According to the Daily Beast, Leo was instrumental in starting both JCN and Wellspring. The organizations provided almost 80% of the money raised by the Rule of Law Project, a conservative nonprofit that Leo helped lead.

The Federalist Society, where Leo has worked since 1991, has members throughout the senior levels of the Trump administration. Its annual convention last year in Washington, D.C., featured speeches from Environmental Protection Agency Administrator Scott Pruitt, Attorney General Jeff Sessions, Labor Secretary Alexander Acosta, and White House Counsel Don McGahn. Gorsuch.

The Federalist Society’s top donors have included billionaire libertarian brothers Charles and David Koch; Koch Industries, their energy and chemical conglomerate; the Mercer Family Foundation, funded by hedge fund magnate Robert Mercer; and the U.S. Chamber of Commerce, the powerful business lobby.

Leo appears to be especially close with Pruitt, who previously served as Oklahoma’s attorney general. Records from Pruitt’s Oklahoma office show he frequently spoke at the Federalist Society events, and the organization paid for Pruitt to fly from Tulsa to Washington, D.C., for only a few hours to meet with Leo in 2016.

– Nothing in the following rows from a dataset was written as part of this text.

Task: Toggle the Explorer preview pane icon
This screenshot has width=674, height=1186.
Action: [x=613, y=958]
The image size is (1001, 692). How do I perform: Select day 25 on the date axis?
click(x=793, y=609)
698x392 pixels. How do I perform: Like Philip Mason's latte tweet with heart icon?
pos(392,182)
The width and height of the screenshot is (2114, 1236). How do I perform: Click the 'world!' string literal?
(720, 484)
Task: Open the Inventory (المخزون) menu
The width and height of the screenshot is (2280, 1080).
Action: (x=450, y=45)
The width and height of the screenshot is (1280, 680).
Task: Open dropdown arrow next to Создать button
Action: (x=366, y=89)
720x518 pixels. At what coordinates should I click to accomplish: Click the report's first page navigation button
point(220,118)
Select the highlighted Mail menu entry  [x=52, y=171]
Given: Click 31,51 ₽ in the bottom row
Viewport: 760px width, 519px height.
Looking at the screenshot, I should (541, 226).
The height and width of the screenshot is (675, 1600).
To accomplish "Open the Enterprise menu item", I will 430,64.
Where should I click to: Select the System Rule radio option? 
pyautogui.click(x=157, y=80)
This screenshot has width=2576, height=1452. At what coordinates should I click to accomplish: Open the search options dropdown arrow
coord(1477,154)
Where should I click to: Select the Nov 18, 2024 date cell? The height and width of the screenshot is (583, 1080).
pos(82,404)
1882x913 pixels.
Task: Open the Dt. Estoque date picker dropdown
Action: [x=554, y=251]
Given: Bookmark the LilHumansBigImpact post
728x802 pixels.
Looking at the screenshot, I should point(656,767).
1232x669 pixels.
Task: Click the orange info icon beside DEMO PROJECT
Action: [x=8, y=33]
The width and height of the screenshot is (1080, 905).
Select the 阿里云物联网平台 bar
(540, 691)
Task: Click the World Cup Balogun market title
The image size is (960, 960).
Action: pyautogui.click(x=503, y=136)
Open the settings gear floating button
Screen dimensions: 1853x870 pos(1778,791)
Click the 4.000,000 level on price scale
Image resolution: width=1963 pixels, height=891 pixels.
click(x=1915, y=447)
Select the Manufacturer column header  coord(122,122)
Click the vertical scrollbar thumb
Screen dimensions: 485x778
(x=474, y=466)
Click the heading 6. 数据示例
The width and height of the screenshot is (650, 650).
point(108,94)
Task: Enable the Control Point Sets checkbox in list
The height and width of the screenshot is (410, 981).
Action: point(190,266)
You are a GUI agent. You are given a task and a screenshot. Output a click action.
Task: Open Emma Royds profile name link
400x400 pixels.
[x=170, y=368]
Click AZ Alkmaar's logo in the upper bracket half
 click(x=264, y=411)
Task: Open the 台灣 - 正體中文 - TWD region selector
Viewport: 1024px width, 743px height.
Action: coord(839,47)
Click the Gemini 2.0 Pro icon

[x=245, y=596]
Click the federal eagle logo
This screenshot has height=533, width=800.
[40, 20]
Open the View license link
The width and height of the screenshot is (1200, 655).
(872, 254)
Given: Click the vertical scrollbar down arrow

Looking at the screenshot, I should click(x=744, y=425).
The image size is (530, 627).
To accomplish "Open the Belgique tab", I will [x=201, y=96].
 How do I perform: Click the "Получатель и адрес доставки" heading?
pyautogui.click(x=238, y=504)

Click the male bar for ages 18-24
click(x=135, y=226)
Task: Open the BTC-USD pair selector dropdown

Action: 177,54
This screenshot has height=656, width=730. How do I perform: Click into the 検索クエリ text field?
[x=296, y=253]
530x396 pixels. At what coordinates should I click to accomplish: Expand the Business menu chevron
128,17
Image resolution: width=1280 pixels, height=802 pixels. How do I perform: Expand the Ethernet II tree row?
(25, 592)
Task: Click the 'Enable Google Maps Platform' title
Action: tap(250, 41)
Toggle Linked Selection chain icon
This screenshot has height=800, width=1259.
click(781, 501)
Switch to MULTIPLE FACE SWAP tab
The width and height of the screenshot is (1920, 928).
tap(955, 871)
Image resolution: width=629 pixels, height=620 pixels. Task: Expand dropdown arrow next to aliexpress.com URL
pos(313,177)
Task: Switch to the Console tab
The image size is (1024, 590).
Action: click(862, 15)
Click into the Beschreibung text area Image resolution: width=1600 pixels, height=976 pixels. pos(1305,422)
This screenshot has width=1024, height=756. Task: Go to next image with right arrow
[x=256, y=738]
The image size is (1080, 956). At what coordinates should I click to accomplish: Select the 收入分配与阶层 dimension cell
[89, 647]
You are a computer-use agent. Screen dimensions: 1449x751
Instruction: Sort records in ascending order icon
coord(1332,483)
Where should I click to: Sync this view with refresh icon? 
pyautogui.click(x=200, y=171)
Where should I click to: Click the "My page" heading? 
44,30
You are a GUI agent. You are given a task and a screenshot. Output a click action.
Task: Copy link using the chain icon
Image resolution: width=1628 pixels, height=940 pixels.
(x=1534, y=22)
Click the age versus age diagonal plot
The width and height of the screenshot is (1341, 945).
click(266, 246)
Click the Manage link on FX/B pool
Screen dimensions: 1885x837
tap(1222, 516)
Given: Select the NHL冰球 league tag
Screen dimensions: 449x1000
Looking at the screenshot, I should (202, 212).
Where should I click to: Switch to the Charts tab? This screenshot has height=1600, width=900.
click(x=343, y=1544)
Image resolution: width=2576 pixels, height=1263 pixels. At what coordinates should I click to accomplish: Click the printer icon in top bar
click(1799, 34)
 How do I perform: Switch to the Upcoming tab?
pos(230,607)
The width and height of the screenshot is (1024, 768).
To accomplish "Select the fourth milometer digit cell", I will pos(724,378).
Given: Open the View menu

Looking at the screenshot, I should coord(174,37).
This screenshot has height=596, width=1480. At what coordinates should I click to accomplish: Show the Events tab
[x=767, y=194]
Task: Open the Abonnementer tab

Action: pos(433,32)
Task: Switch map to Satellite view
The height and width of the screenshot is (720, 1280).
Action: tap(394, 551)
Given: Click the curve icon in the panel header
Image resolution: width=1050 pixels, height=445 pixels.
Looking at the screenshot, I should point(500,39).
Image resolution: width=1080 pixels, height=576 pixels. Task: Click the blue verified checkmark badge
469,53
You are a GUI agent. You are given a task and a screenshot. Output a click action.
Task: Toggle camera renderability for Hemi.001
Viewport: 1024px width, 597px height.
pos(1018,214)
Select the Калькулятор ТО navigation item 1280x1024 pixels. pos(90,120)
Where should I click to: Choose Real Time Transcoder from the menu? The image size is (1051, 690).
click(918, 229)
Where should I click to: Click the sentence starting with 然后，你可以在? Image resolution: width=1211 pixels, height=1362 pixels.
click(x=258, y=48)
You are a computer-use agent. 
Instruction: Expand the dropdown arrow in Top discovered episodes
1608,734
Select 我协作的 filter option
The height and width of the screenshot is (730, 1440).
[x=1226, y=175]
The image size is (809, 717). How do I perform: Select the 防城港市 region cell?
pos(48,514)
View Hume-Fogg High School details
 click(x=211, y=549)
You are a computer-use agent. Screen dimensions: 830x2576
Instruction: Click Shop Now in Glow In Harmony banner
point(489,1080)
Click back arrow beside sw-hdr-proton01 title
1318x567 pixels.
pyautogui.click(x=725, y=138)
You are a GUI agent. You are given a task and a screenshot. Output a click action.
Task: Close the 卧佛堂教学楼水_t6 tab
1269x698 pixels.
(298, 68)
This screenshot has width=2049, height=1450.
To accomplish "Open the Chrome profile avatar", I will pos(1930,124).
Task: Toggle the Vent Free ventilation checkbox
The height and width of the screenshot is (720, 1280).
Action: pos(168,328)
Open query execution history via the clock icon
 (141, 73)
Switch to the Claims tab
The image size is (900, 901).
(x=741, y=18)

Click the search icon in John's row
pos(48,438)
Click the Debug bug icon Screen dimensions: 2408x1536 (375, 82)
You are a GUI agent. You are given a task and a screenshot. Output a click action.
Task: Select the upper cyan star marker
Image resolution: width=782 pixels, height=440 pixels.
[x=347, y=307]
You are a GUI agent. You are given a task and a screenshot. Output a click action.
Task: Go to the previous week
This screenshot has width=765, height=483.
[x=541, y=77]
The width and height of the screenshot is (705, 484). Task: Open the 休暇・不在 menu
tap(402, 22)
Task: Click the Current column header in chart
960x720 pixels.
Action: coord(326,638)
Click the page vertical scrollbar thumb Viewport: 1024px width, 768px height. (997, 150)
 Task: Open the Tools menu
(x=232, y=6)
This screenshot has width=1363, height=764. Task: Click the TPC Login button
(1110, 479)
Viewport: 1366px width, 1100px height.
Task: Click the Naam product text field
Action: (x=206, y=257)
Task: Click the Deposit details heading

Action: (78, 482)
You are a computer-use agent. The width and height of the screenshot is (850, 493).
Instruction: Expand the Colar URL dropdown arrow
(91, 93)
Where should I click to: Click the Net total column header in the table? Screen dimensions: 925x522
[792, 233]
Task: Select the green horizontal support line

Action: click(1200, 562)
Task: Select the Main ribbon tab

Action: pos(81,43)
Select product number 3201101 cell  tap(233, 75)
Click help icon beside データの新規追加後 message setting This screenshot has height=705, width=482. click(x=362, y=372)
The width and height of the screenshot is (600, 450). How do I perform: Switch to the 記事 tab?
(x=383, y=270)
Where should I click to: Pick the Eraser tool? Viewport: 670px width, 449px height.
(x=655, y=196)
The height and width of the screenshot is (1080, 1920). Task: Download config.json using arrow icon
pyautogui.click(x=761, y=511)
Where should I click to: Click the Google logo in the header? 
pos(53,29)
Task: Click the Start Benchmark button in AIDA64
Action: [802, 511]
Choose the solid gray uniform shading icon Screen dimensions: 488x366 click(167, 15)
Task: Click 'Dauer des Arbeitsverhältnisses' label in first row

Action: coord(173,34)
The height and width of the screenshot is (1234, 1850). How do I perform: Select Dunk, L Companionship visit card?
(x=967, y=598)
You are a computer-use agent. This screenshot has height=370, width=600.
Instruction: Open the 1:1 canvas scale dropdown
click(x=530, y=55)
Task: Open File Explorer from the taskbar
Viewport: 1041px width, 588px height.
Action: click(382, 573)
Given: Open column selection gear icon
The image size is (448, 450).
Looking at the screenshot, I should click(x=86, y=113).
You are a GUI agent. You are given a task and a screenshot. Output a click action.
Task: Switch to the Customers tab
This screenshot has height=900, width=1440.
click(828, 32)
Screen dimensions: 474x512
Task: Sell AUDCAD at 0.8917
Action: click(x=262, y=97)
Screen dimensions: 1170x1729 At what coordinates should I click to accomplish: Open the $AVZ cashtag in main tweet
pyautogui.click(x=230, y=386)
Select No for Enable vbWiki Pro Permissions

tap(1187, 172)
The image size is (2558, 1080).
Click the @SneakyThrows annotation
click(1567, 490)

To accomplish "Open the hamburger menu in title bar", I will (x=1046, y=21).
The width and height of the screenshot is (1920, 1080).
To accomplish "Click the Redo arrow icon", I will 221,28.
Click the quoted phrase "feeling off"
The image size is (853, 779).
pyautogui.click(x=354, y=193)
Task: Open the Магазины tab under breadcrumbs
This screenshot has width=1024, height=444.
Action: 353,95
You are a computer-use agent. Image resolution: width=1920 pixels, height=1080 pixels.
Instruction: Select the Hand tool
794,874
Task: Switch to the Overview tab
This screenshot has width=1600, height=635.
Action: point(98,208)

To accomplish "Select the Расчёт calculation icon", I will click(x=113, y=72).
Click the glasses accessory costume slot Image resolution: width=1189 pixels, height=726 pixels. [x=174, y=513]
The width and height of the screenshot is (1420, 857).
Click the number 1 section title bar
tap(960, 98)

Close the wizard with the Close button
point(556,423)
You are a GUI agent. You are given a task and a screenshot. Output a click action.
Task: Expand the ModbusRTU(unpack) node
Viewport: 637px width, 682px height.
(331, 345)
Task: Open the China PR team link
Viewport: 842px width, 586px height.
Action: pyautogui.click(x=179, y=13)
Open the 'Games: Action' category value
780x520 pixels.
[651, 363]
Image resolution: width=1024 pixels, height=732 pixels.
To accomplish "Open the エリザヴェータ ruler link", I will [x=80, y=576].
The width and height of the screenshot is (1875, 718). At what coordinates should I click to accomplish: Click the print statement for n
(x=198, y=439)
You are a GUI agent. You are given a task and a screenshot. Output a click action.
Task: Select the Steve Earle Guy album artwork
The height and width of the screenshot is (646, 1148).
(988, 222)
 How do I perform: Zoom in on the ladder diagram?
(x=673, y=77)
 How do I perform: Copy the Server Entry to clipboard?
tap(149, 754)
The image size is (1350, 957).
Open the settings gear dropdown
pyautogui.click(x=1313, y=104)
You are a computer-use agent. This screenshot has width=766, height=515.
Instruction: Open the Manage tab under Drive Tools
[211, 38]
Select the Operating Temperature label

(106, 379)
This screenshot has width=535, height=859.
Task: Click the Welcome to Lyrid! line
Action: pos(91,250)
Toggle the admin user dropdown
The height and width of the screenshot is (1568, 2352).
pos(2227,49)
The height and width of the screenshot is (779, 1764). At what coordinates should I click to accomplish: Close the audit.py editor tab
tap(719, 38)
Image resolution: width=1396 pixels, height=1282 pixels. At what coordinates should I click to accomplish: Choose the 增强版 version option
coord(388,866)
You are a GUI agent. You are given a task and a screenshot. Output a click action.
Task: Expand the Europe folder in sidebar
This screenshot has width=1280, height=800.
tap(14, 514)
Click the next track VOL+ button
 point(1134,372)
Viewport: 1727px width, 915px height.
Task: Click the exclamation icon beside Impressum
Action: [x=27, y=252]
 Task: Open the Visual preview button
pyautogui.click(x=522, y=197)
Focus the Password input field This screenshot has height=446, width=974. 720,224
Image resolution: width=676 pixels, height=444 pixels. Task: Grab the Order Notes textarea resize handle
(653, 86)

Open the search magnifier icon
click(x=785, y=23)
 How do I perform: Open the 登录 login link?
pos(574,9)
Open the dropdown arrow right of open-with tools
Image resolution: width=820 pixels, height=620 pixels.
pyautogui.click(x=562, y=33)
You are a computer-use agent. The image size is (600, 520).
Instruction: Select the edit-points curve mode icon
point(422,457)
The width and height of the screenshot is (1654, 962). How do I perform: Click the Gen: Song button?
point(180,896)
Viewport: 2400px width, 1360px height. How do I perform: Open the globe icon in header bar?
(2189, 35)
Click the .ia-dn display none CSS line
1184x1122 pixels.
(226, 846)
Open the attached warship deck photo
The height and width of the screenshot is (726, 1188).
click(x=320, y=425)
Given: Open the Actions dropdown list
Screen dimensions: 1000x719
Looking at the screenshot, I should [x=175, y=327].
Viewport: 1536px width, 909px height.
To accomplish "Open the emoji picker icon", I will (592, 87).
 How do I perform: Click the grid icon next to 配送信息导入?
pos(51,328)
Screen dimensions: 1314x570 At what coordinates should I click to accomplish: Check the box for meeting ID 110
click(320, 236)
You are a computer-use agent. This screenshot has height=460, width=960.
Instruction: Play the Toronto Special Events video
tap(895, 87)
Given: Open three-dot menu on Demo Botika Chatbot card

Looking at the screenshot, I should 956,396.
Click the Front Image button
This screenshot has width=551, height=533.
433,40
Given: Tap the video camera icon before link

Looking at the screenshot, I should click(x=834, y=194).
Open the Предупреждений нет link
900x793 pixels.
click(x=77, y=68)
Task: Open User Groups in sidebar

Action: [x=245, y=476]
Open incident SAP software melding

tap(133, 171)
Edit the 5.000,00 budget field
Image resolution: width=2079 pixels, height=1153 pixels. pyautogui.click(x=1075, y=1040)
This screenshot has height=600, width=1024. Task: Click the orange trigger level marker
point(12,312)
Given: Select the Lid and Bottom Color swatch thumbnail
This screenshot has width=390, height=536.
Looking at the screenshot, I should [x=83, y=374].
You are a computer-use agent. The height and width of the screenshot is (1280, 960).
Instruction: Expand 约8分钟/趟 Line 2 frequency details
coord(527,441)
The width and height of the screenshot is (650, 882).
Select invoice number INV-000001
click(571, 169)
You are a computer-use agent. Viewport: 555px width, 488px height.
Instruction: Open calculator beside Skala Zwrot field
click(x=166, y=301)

An unnamed EPA official recently told the New York Times that when Leo called his office “and asked for something, we did it, it doesn’t matter what it was.” Agency records show Leo helped arrange Pruitt’s agenda during his trip to Rome last year. The Washington Post found that Leo originally paid for one of the administrator’s dinners before Pruitt reimbursed him.